▸ **Dataset records**:

BEGIN

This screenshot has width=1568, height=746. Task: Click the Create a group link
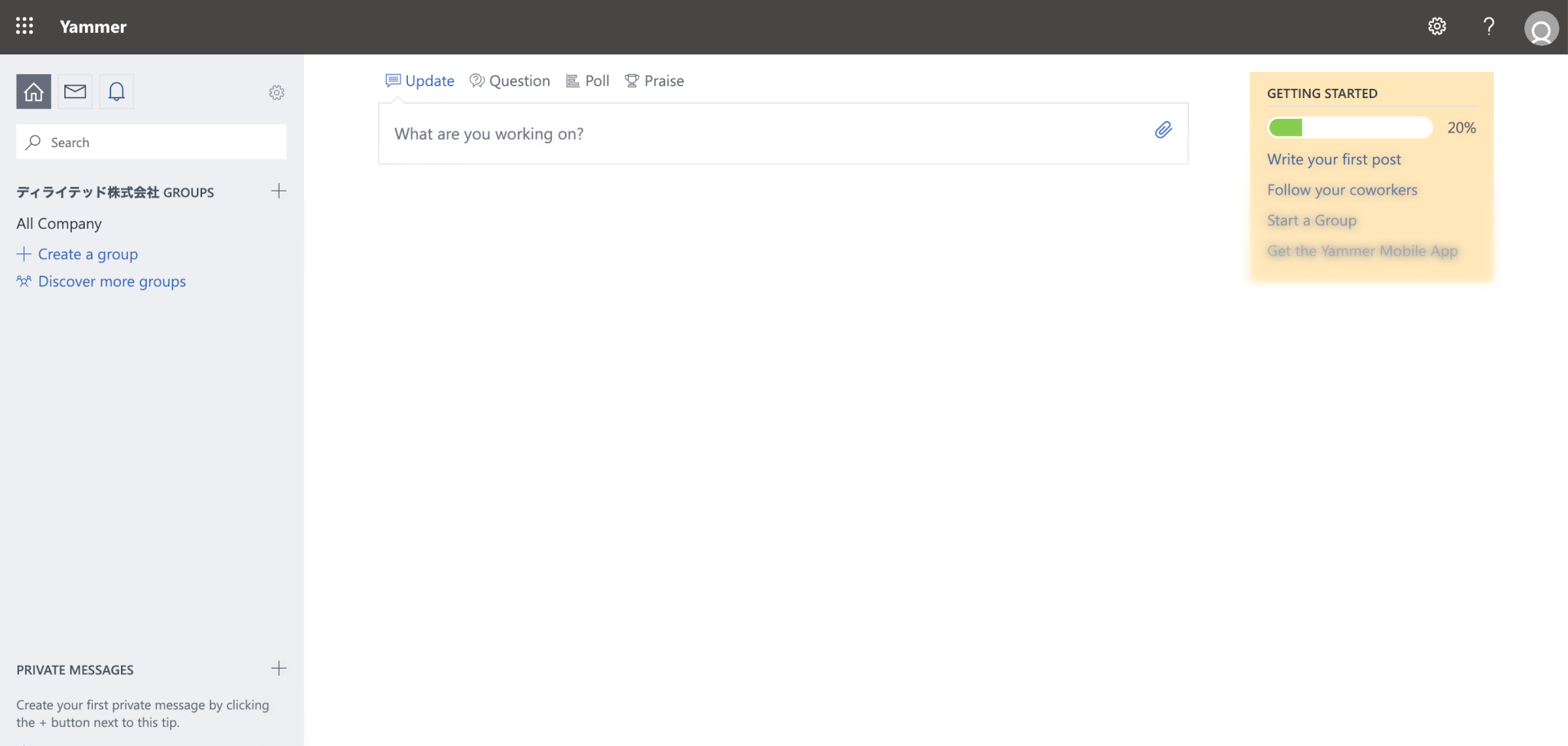click(87, 254)
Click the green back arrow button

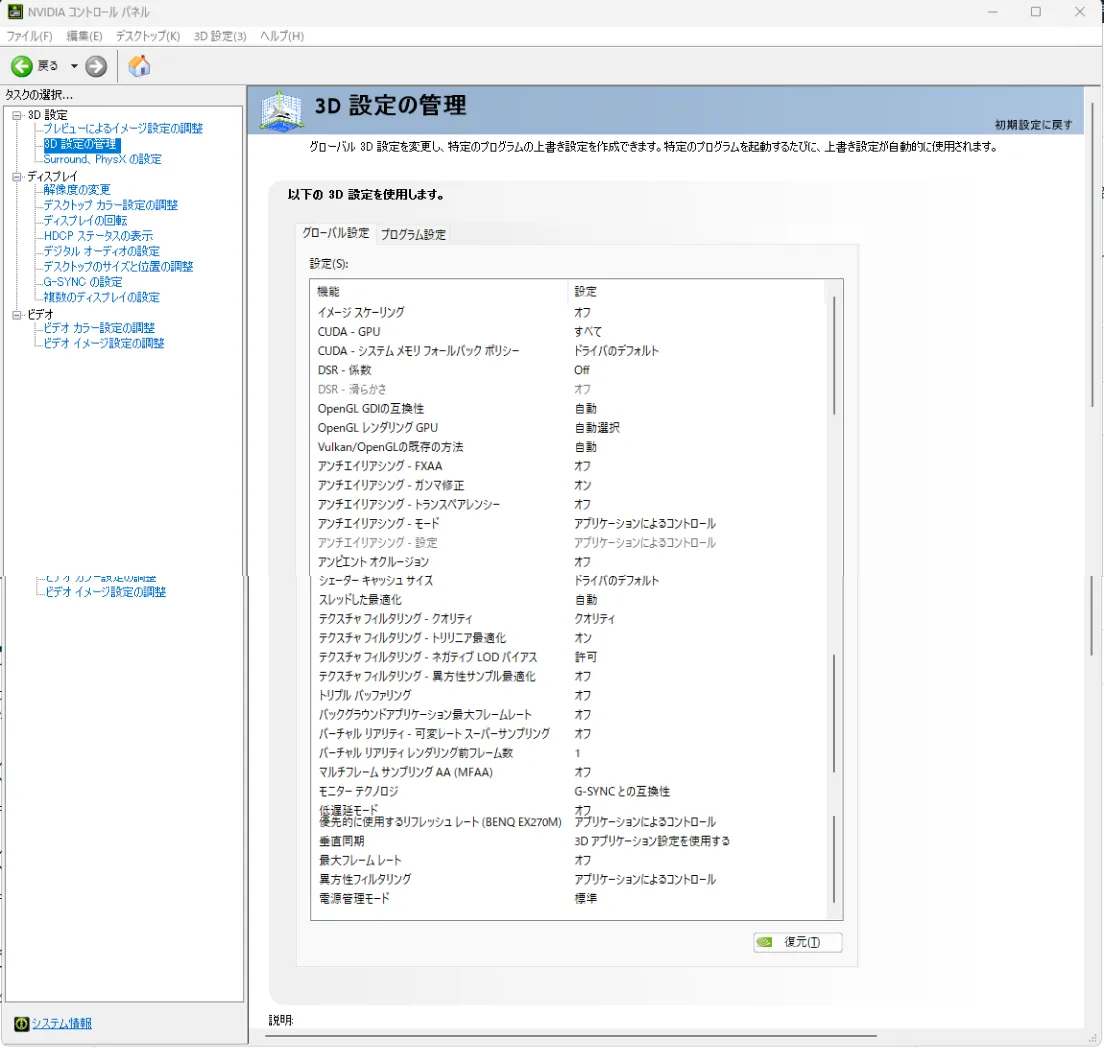[x=22, y=66]
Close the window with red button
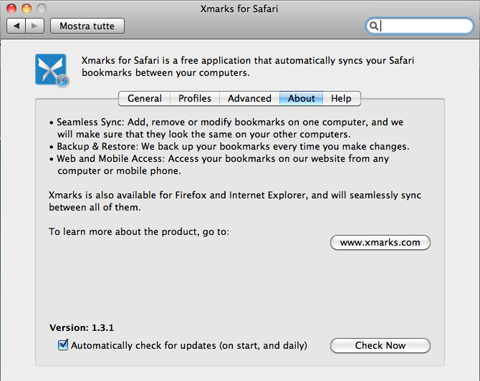This screenshot has width=480, height=381. (12, 8)
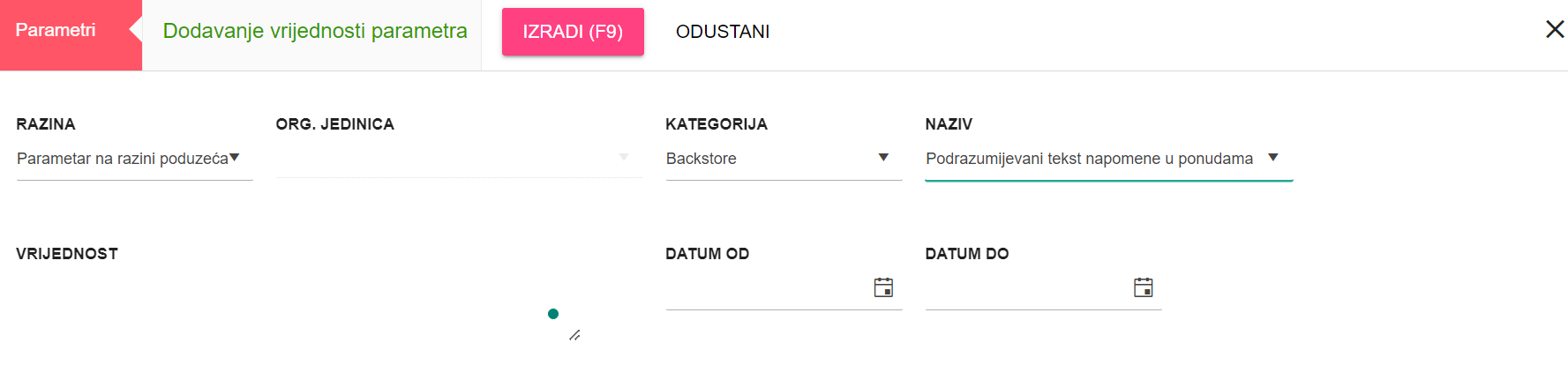
Task: Open calendar picker for Datum do
Action: (x=1143, y=287)
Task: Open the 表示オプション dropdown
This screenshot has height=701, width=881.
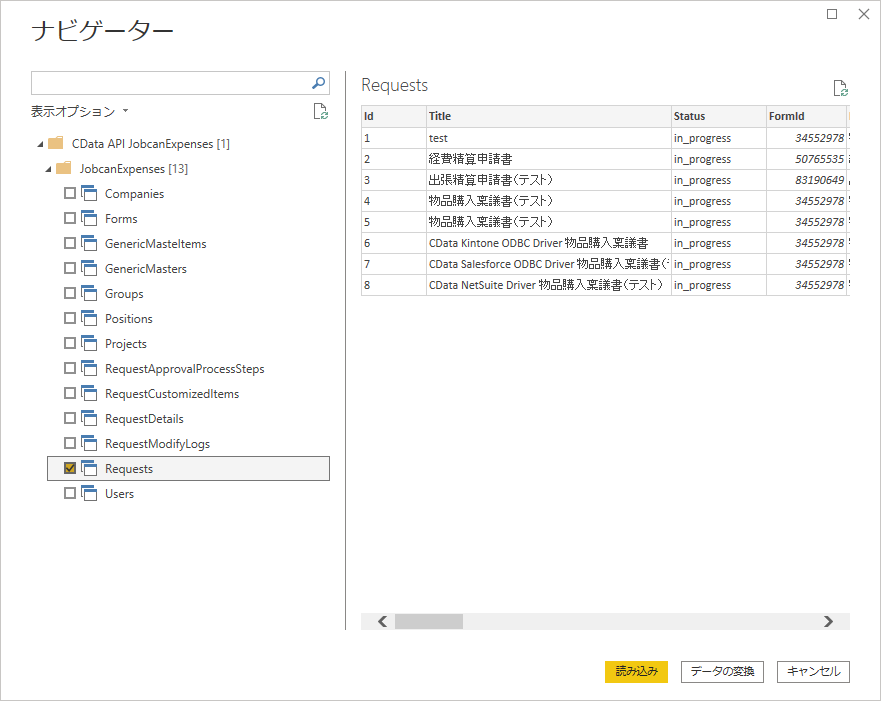Action: coord(80,111)
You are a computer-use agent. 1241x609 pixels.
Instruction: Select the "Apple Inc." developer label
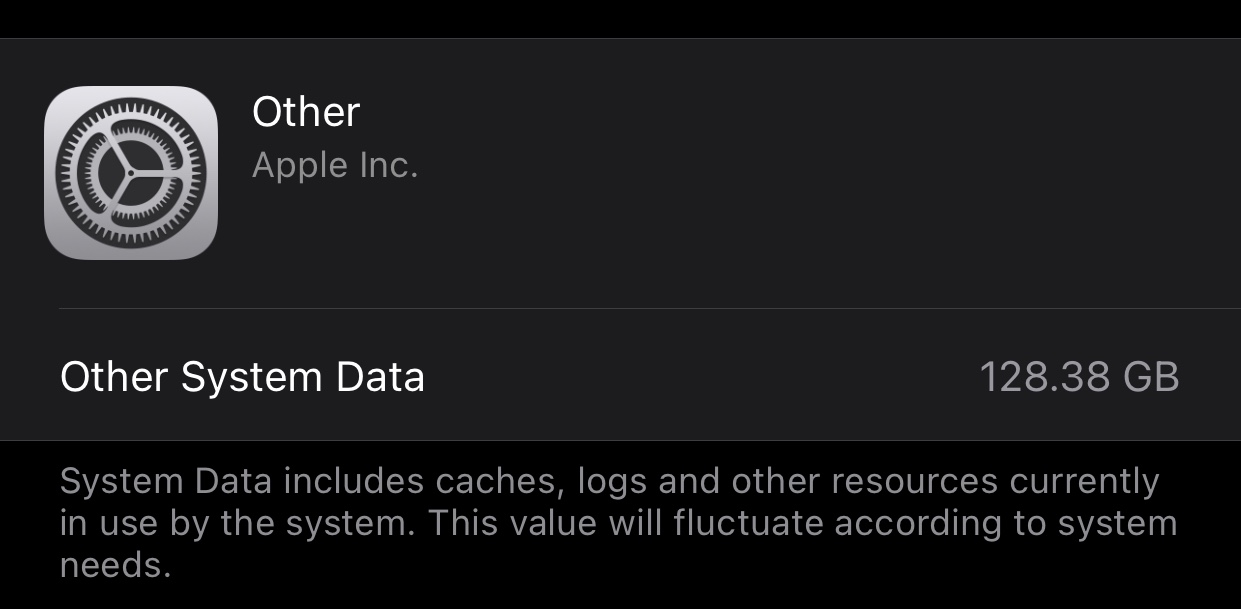click(334, 165)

END

▸ **Exercise description**: Could you return the whole listing exactly, with every picture removed?

▸ **Exercise output**:
This screenshot has width=1568, height=746. Task: Click the Create a group link
click(87, 254)
Click the green back arrow button

[x=22, y=66]
Close the window with red button
This screenshot has width=480, height=381. (12, 8)
Task: Open calendar picker for Datum do
Action: (x=1143, y=287)
Task: Open the 表示オプション dropdown
This screenshot has height=701, width=881.
Action: coord(80,111)
You are a computer-use agent. 1241x609 pixels.
Instruction: Select the "Apple Inc." developer label
click(334, 165)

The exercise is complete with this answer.